◆ DATASET RECORDS:
Segment Open

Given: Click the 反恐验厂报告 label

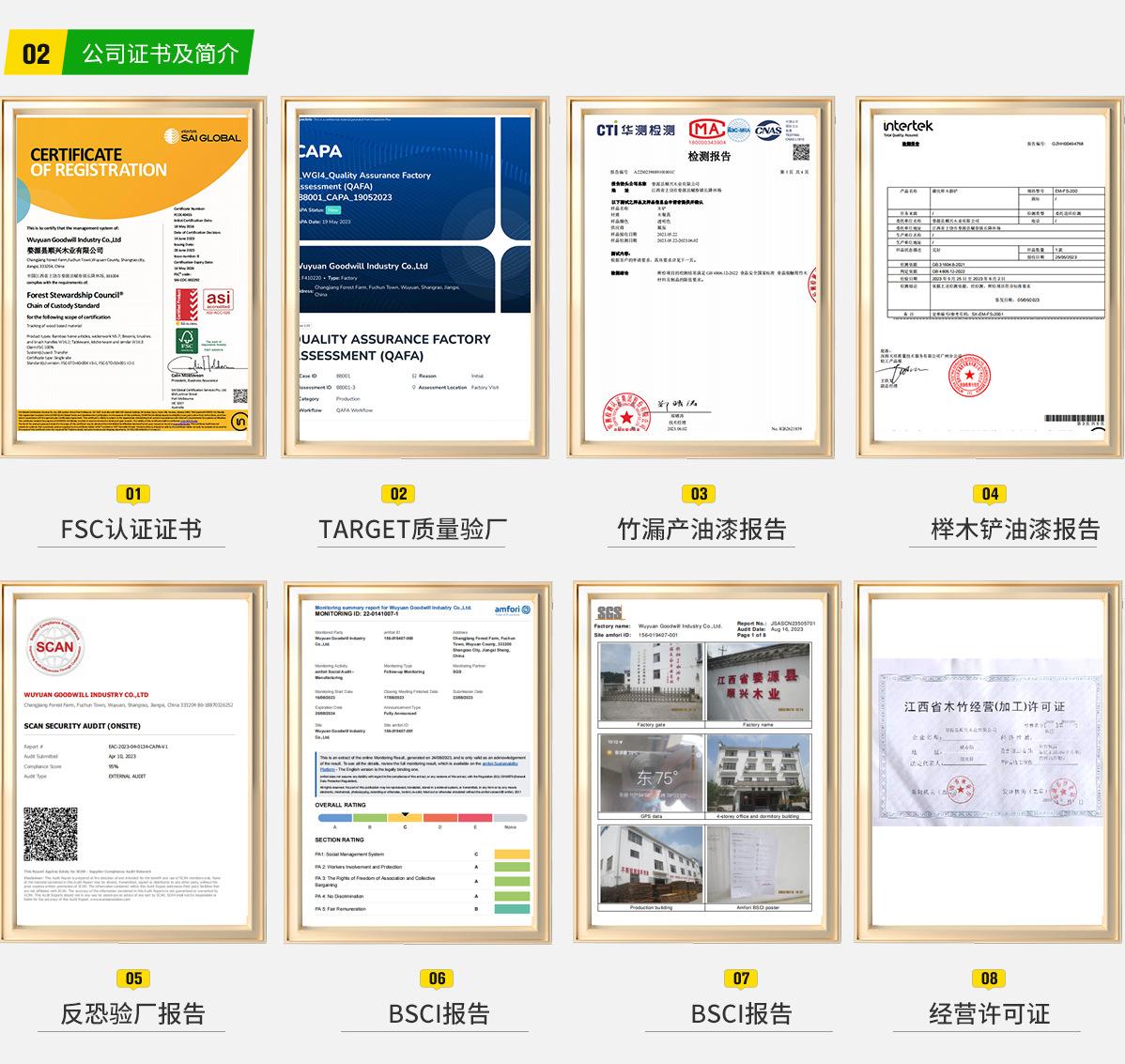Looking at the screenshot, I should tap(132, 1014).
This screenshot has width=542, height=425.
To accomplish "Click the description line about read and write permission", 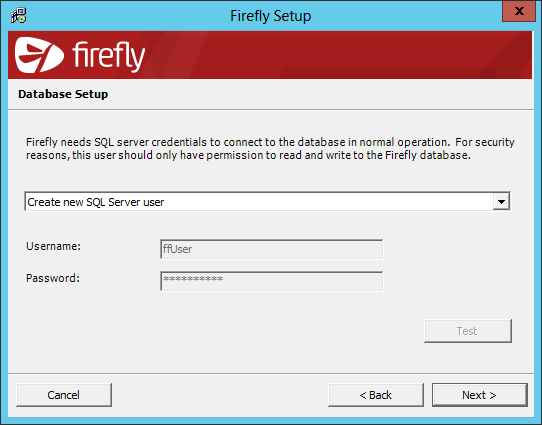I will point(248,155).
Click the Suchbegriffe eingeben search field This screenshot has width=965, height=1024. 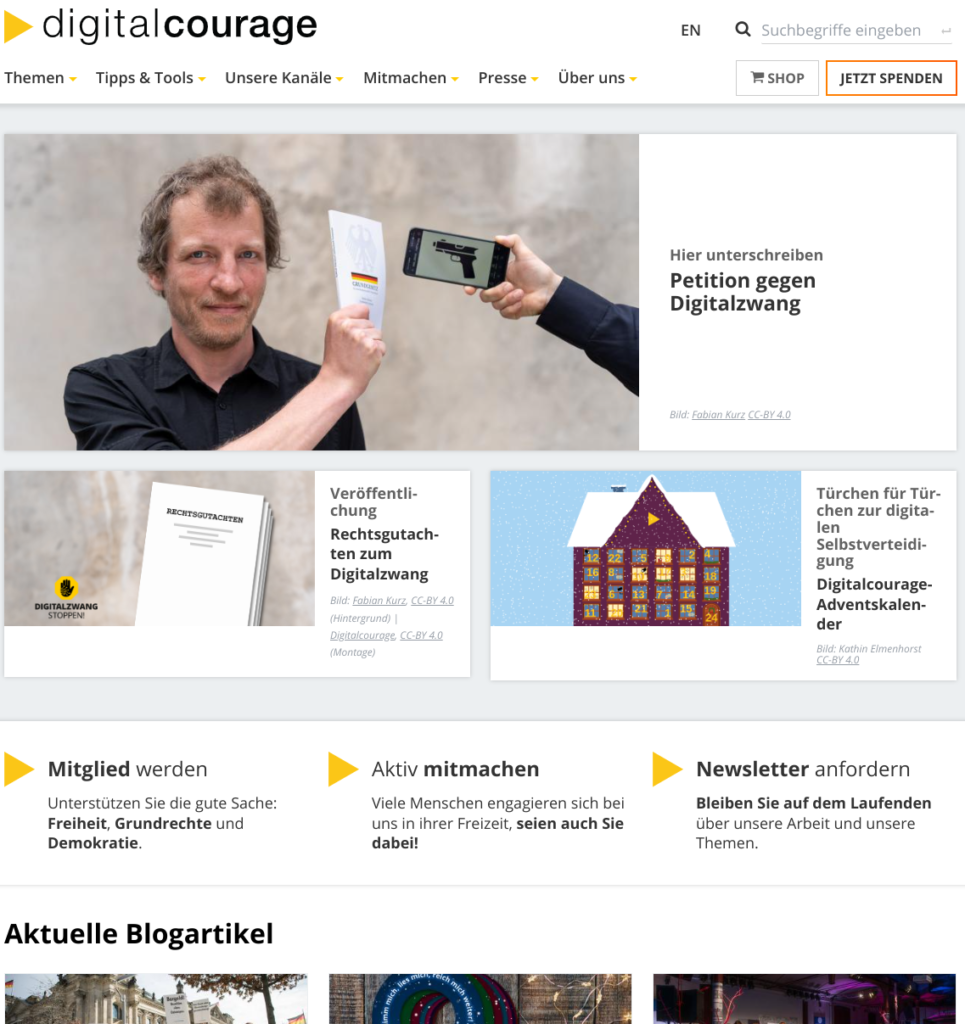[849, 31]
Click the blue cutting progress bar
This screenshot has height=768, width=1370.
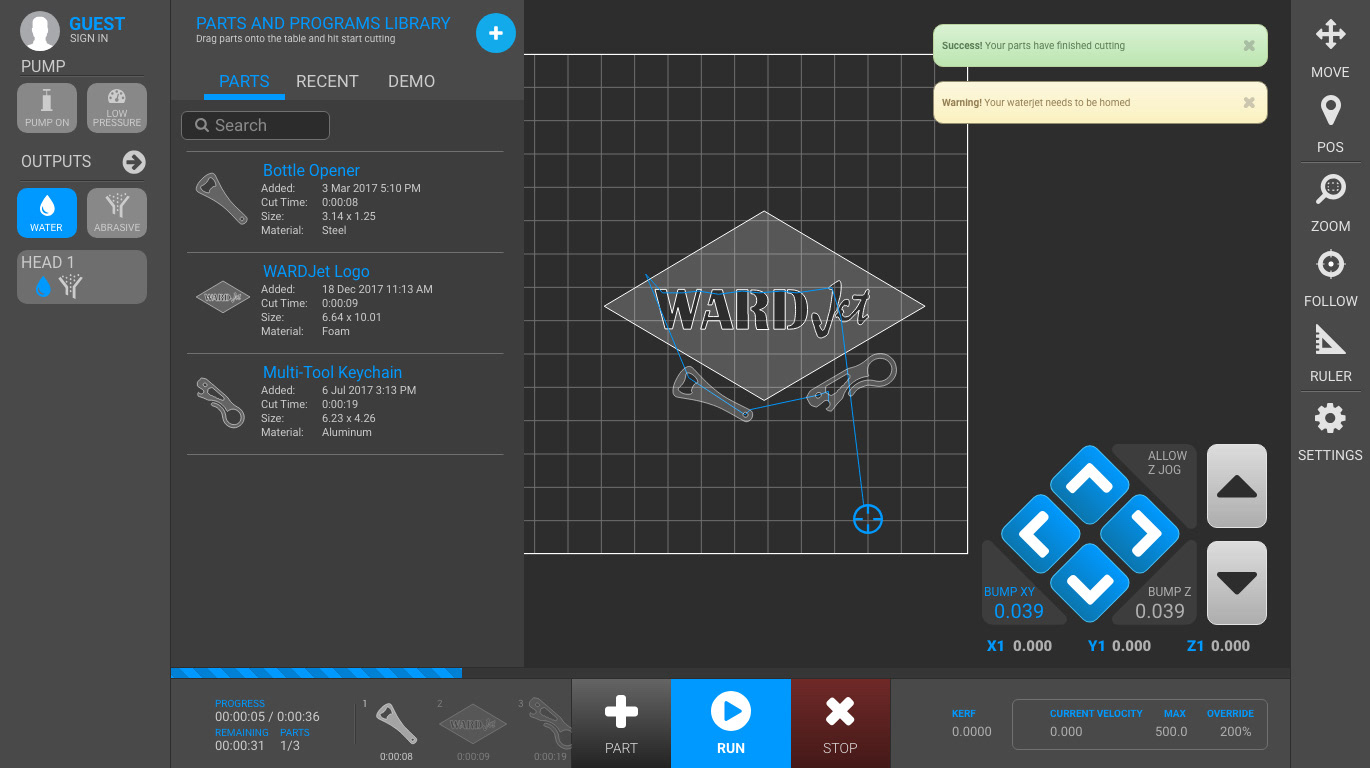[x=316, y=673]
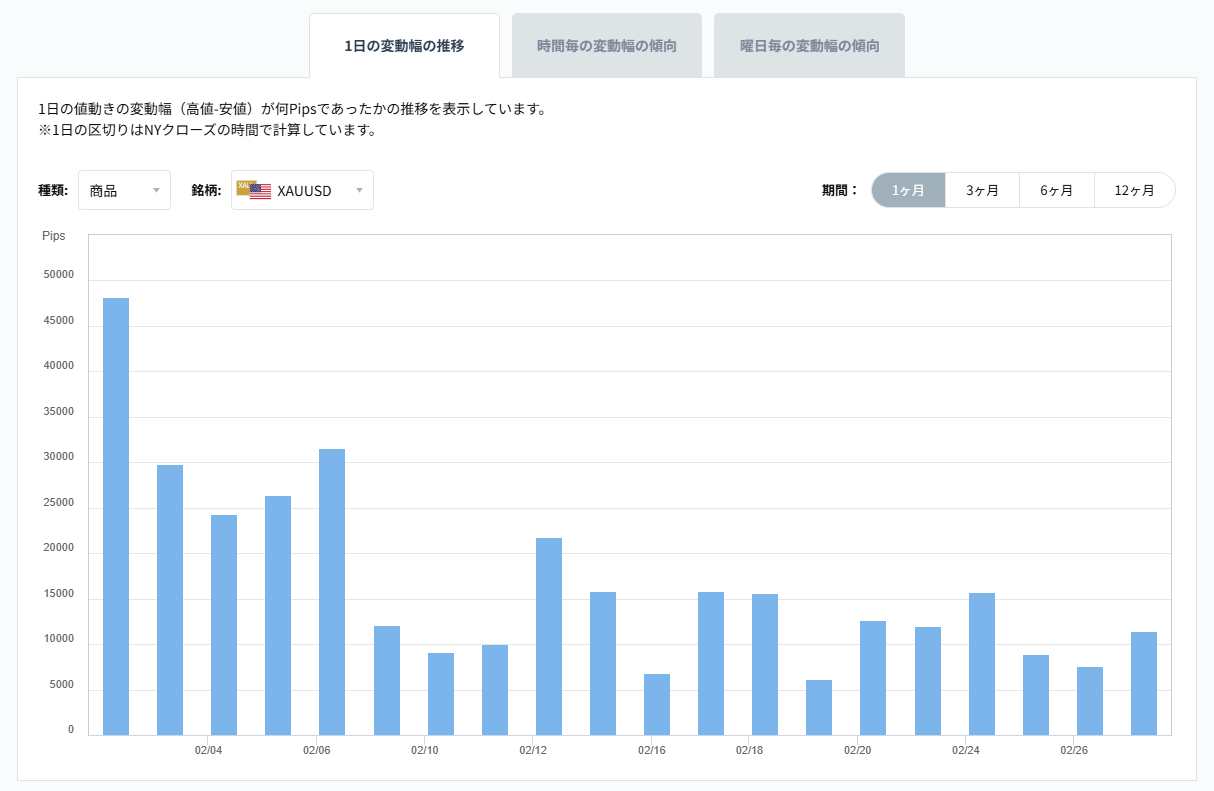Screen dimensions: 1214x791
Task: Switch to the 曜日毎の変動幅の傾向 tab
Action: 809,44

Segment Closed

◆ WORK REQUEST: An acceptable answer holds exactly the lines from the one with "Click the blue cutting progress bar" through the end of the entries above, both ends kept, and no pictures at all.

◆ EXPECTED OUTPUT:
Click the blue cutting progress bar
This screenshot has height=768, width=1370.
[x=316, y=673]
Screen dimensions: 1214x791
Task: Switch to the 曜日毎の変動幅の傾向 tab
Action: 809,44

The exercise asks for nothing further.